REQUIRED WORK -
Would you please restate every record exactly as written?

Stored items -

......

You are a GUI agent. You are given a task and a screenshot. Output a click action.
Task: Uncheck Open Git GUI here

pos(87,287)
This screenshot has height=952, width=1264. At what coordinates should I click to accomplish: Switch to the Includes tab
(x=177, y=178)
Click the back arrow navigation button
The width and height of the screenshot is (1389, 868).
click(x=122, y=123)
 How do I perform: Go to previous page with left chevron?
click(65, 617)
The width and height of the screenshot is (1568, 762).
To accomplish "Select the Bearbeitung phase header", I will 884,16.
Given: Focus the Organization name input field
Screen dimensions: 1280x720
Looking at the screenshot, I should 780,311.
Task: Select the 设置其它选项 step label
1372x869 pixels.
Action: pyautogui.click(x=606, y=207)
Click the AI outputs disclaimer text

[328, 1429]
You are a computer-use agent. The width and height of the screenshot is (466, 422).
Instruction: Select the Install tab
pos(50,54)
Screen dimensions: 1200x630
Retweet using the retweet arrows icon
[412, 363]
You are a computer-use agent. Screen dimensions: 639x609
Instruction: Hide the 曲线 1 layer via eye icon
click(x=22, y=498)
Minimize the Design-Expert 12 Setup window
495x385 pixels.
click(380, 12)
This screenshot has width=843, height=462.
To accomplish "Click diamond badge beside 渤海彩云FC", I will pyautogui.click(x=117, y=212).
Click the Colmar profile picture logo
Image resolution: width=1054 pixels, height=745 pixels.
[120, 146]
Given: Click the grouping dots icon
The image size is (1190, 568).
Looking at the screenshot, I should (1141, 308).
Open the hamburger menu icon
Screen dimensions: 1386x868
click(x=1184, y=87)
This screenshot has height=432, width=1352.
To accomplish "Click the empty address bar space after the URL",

......

OUTPUT -
You are a GUI agent. You are given a task and a screenshot. Output a click action.
Task: Uncheck Open Git GUI here

pos(87,287)
This screenshot has height=952, width=1264. At what coordinates should I click to accomplish: Switch to the Includes tab
(x=177, y=178)
Click the back arrow navigation button
The width and height of the screenshot is (1389, 868).
click(x=122, y=123)
 How do I perform: Go to previous page with left chevron?
click(65, 617)
The width and height of the screenshot is (1568, 762).
To accomplish "Select the Bearbeitung phase header", I will 884,16.
Given: Focus the Organization name input field
Screen dimensions: 1280x720
Looking at the screenshot, I should 780,311.
Task: Select the 设置其它选项 step label
1372x869 pixels.
Action: pyautogui.click(x=606, y=207)
Click the AI outputs disclaimer text

[328, 1429]
You are a computer-use agent. The width and height of the screenshot is (466, 422).
Instruction: Select the Install tab
pos(50,54)
Screen dimensions: 1200x630
Retweet using the retweet arrows icon
[412, 363]
You are a computer-use agent. Screen dimensions: 639x609
Instruction: Hide the 曲线 1 layer via eye icon
click(x=22, y=498)
Minimize the Design-Expert 12 Setup window
495x385 pixels.
click(380, 12)
This screenshot has width=843, height=462.
To accomplish "Click diamond badge beside 渤海彩云FC", I will pyautogui.click(x=117, y=212).
Click the Colmar profile picture logo
Image resolution: width=1054 pixels, height=745 pixels.
[120, 146]
Given: Click the grouping dots icon
The image size is (1190, 568).
Looking at the screenshot, I should (1141, 308).
Open the hamburger menu icon
Screen dimensions: 1386x868
click(x=1184, y=87)
This screenshot has height=432, width=1352.
To accomplish "Click the empty address bar space after the URL",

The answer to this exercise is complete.